- [Supplied text]:
# # # # # # #
New symbols were established to resemble traditional Muslim women for women as well. The hijab, mantoo, chador, and avoiding makeup in public places became symbols of values and norms of the revolutionary society among women.
“Simplicity of life” and “associating oneself with the family and ancestors of farmers and villagers” were also part of the symbolic values of the revolutionary society. The use of new titles and labels such as “brother” and “sister” even in official titles for high-ranking officials of the government, had been marked as a new “value” symbol.
After a decade since the victory of the February 1979 Revolution, the new revolutionaries who had moved from the “lower class” to the “upper class” of society and tasted the flavor of power and privilege, and had also relocated from the south to the north of the city geographically, could no longer remain bound by the symbolic values and revolutionary ideals of the 1357 revolution.
The redefinition and transformation of “symbols” in the section related to men, in a patriarchal society, was carried out with great speed and rapidity.
In the general culture of society, both among the agents of society and in the public sphere, many of these revolutionary symbols have been forgotten; “simplicity” has been replaced by “ostentatious display”.
In masculine symbols as well, these changes were evident in the shortening of beards and the way of dressing. Titles like “brother” could not express the distinction of the elite; therefore, initially the elite became “Haj Agha” and gradually the words “doctor” and “engineer” replaced those symbols of the early revolutionary values.
# # # # # # #
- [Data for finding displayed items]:

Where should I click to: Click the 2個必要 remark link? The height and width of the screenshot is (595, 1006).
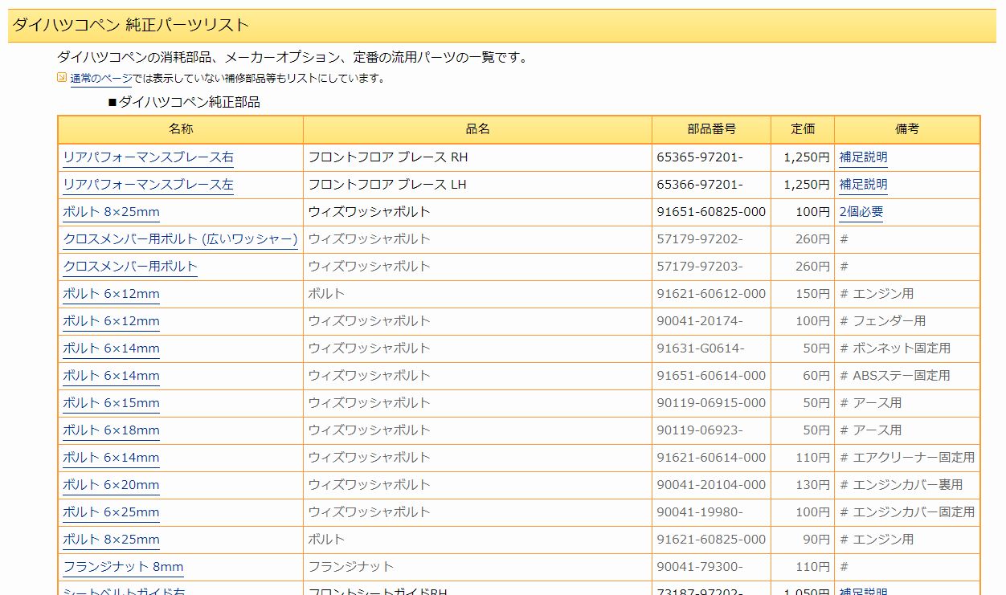tap(861, 212)
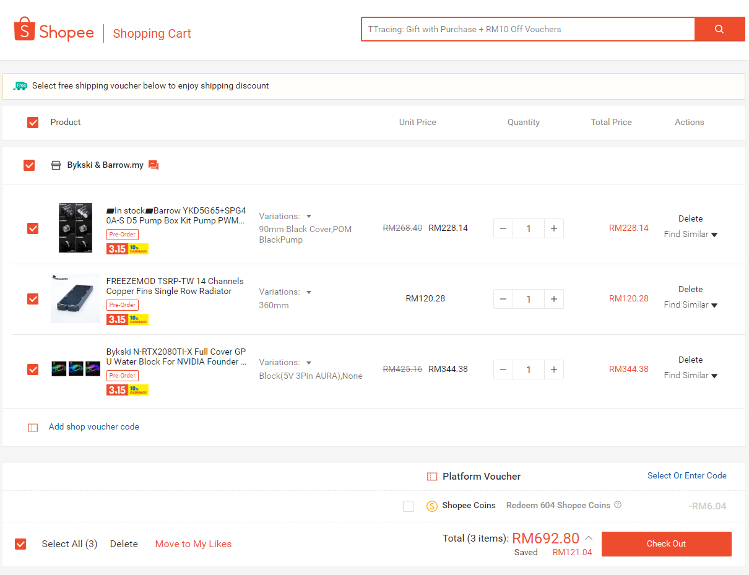Enable Shopee Coins redemption checkbox
Screen dimensions: 749x575
[409, 506]
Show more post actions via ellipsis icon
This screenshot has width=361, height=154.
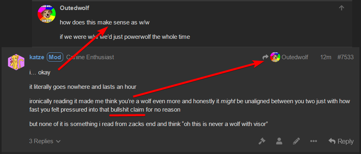coord(313,141)
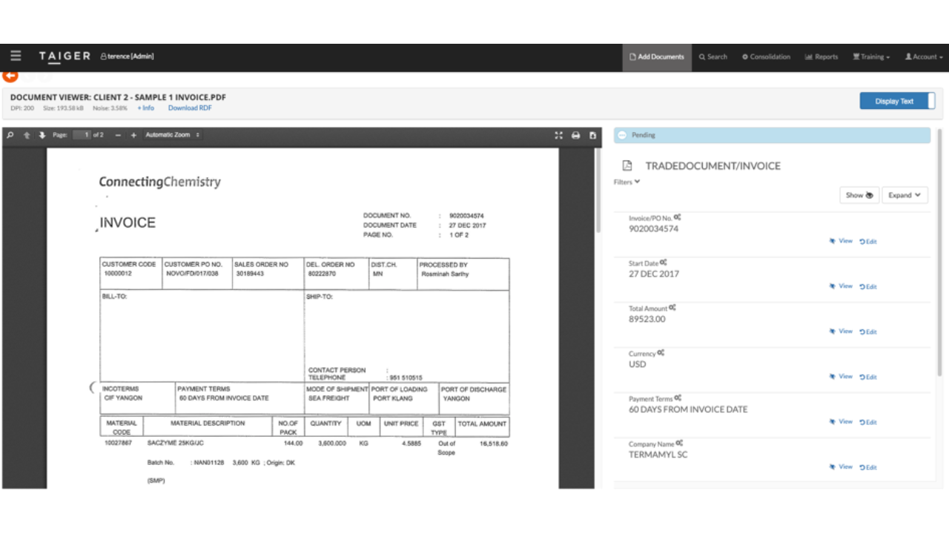Image resolution: width=949 pixels, height=534 pixels.
Task: Click the orange back arrow icon
Action: click(10, 76)
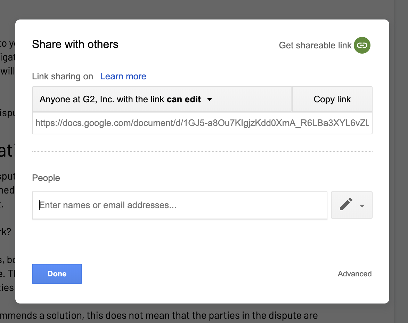Click the dotted divider line below the URL
The height and width of the screenshot is (323, 408).
[202, 151]
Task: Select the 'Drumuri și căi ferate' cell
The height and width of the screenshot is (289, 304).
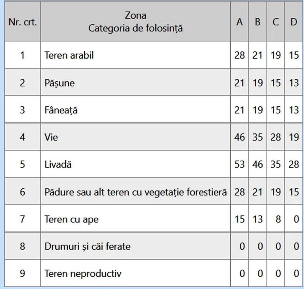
# # # # # # #
List every title or form of address that the text above on revolutionary symbols names.

brother, sister, Haj Agha, doctor, engineer